-- Consigne --
Recopie les lignes ci-dessous en remplaçant « green » par « blue », sans rien changer d'autre. Commence à la ligne qui contient « You are a computer-use agent. Screen » et va jusqu'à la fin des données.
──────── Données de l'exercice
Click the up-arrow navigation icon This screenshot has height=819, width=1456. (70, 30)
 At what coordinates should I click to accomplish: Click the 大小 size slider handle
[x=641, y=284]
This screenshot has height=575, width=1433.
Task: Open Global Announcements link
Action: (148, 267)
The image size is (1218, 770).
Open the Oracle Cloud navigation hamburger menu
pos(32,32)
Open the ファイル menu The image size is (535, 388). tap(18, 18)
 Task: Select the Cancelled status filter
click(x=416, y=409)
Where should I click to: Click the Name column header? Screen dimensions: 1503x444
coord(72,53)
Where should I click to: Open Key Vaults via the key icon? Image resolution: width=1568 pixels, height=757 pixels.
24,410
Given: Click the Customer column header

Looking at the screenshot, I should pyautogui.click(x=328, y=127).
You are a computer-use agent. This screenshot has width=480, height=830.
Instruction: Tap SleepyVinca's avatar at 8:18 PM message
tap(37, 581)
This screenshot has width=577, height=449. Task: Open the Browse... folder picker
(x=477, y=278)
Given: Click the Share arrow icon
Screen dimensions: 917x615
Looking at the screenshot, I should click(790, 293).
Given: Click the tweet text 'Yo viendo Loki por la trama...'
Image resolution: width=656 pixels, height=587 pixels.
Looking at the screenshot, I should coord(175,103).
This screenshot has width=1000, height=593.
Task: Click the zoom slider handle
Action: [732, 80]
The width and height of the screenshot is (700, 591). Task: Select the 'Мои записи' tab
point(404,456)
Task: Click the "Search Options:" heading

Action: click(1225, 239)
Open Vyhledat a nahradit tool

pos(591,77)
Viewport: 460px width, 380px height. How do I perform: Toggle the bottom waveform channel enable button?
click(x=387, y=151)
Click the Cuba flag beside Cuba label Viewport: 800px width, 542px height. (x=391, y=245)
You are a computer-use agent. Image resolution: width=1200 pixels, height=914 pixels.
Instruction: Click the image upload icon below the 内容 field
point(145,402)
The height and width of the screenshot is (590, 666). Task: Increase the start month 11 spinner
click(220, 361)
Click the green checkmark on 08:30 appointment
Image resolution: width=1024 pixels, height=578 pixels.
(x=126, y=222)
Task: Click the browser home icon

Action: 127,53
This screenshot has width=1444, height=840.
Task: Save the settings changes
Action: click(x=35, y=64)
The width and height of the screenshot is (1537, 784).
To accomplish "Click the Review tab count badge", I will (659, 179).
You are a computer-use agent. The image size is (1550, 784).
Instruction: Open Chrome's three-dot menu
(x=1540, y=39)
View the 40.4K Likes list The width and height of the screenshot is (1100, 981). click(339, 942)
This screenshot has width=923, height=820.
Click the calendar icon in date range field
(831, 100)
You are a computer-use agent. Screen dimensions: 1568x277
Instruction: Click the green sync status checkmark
────────────────
-- Solution --
You are a computer-use agent. Screen dimensions: 1568x277
Instruction: Click the blue sync status checkmark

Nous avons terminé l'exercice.